When you reach the line that contains "Click the My NFTs grid icon", begin copying exactly, and continue through the last line of the data; no pictures belong in the copy.

(MATERIAL FOR THE TASK begins)

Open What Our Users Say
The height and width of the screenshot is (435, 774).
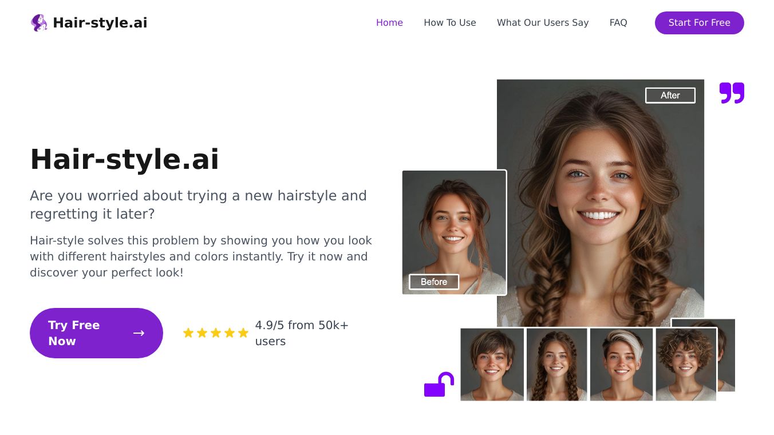click(543, 23)
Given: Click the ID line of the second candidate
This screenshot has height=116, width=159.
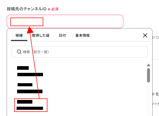Looking at the screenshot, I should pyautogui.click(x=30, y=91).
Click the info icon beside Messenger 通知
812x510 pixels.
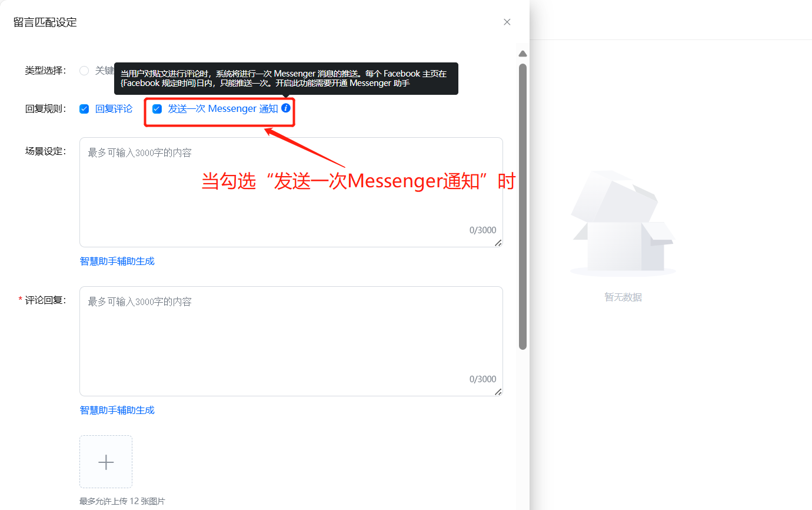286,108
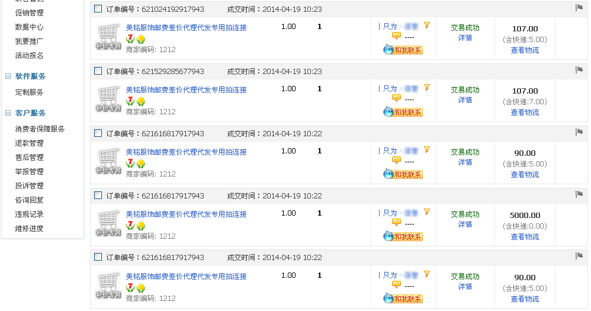Click the yellow guarantee badge in order 621529285677943
The image size is (591, 311).
(141, 101)
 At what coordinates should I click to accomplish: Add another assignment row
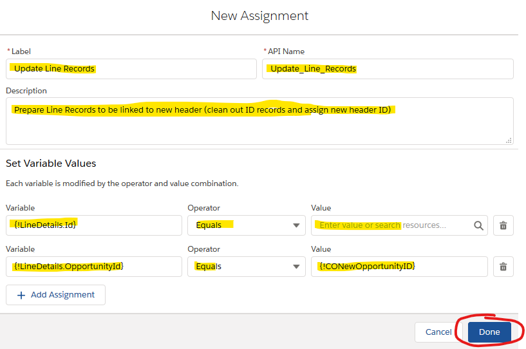click(55, 295)
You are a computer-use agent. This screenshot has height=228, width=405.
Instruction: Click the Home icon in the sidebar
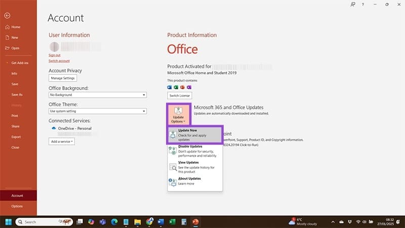tap(7, 27)
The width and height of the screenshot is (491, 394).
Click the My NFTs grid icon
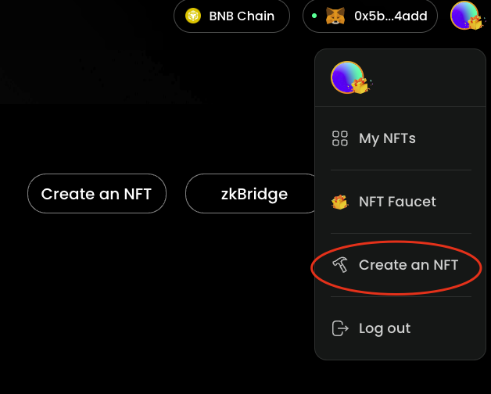(x=340, y=138)
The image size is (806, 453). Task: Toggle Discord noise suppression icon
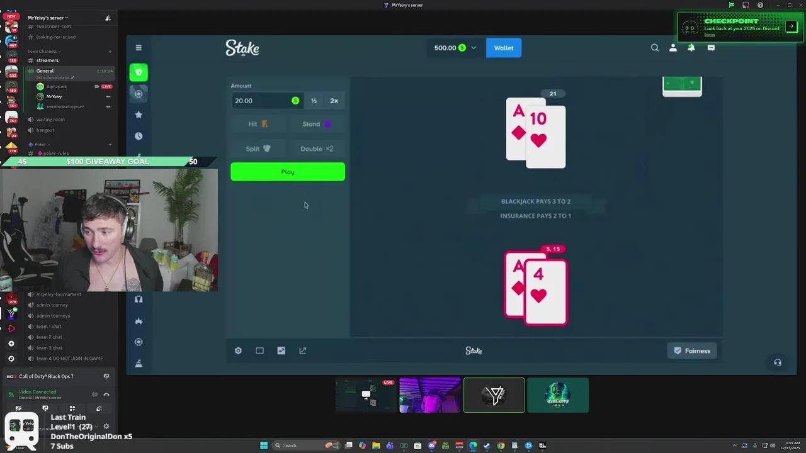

(MATERIAL FOR THE TASK ends)

▶ **ANSWER SPACE**
Click the My NFTs grid icon
(x=340, y=138)
The image size is (806, 453). Task: Toggle Discord noise suppression icon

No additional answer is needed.